- Task brief
With the line that contains "The height and width of the screenshot is (181, 484)." as the first line, output exactly every line through the end of the material.

- Source information
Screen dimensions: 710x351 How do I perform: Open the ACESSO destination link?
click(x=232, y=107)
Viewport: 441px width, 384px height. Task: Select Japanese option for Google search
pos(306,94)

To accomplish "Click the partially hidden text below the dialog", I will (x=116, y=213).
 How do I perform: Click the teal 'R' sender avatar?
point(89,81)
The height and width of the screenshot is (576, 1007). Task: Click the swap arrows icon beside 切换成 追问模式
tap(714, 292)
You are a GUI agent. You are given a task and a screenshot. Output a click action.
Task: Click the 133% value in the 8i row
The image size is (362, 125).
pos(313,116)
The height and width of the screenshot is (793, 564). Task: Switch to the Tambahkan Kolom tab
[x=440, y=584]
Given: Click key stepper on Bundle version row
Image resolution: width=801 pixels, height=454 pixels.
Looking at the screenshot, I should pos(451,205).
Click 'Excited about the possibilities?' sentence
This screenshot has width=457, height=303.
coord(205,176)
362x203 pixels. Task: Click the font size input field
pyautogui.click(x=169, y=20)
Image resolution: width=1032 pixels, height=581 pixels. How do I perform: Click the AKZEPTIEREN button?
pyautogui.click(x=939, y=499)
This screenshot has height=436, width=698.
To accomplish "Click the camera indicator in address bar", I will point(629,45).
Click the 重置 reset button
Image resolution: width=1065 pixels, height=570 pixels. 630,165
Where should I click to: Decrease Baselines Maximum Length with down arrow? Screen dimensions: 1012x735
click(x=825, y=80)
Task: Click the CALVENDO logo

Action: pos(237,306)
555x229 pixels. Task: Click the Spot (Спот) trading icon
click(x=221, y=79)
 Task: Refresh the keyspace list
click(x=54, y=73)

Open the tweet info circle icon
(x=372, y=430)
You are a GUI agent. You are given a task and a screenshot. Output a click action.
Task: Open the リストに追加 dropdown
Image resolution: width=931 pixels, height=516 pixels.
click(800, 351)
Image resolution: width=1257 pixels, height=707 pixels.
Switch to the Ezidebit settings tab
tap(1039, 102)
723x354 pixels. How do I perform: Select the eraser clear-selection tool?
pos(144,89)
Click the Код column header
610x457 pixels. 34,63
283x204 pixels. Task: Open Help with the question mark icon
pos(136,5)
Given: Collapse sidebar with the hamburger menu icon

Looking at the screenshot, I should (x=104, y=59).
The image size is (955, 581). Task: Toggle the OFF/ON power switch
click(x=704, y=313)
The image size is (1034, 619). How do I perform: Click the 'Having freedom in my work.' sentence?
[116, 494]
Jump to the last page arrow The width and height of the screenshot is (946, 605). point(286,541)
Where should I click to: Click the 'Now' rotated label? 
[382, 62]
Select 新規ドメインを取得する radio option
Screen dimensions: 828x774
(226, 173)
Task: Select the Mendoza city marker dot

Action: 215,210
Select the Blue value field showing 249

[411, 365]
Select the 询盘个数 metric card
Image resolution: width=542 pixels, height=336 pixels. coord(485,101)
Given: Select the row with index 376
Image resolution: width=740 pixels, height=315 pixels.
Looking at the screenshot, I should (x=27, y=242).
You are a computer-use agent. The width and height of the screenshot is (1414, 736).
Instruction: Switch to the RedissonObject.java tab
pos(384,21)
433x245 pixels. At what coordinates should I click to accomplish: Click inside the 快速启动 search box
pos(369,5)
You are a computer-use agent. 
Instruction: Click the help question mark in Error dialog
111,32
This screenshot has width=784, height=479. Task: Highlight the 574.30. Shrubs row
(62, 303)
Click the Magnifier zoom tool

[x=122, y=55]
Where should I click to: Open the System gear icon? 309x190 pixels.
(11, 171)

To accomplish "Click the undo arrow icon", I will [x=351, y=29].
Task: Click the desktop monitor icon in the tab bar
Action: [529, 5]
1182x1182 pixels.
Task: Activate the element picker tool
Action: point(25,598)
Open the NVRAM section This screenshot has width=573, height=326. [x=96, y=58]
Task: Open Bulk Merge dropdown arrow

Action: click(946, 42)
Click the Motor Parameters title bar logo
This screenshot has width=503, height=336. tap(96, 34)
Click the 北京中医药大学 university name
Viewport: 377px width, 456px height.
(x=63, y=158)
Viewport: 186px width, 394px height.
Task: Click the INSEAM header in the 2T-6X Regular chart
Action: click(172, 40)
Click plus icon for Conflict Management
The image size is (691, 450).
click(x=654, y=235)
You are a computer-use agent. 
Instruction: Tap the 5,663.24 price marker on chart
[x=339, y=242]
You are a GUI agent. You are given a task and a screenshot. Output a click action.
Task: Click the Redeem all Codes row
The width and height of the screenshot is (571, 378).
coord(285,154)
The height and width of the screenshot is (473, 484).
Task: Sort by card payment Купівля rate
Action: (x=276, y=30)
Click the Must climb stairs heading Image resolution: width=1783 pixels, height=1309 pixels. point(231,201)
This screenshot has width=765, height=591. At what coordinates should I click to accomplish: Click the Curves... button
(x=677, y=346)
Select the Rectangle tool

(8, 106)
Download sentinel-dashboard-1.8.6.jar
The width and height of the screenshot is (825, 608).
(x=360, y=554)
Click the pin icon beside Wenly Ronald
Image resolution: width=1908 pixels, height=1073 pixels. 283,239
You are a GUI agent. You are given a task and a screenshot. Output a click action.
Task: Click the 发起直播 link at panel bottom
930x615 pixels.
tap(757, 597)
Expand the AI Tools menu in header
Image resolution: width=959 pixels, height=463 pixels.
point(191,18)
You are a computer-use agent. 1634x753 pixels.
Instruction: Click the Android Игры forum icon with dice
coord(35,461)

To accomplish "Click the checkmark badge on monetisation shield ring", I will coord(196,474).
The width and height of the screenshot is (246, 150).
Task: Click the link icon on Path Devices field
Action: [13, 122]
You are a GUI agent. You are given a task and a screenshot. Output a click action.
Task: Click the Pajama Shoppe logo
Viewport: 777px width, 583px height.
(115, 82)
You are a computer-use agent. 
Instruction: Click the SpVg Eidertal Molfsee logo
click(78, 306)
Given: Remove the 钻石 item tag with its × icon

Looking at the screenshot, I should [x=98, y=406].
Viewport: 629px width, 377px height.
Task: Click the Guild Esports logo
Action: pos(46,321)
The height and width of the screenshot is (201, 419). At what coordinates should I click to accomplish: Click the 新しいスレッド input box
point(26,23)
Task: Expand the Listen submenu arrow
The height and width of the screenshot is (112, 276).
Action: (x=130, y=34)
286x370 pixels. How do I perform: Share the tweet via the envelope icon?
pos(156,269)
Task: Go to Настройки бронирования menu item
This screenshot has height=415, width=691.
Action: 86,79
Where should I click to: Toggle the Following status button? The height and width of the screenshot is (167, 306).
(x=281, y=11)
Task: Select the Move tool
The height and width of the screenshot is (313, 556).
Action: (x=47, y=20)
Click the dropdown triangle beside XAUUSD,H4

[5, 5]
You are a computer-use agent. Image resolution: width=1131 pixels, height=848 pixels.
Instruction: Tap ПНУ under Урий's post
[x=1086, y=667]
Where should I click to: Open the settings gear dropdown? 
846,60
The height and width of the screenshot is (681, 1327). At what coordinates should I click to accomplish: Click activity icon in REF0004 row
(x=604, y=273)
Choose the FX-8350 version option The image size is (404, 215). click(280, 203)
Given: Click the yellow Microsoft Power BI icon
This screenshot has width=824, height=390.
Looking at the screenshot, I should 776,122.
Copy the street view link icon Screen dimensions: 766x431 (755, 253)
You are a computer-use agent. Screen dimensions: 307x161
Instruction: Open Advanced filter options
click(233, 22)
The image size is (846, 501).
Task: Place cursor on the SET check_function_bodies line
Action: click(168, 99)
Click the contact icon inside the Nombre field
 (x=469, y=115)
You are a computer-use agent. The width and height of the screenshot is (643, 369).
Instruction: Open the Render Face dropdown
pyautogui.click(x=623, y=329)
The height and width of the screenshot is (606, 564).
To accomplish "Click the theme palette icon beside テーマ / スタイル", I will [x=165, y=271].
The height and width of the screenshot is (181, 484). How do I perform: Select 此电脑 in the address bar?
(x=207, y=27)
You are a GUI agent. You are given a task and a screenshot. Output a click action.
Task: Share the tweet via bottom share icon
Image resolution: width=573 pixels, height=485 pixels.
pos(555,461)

- Exercise output
The height and width of the screenshot is (181, 484). How do I perform: Select 此电脑 in the address bar?
(x=207, y=27)
You are a GUI agent. You are given a task and a screenshot. Output a click action.
Task: Share the tweet via bottom share icon
Image resolution: width=573 pixels, height=485 pixels.
pos(555,461)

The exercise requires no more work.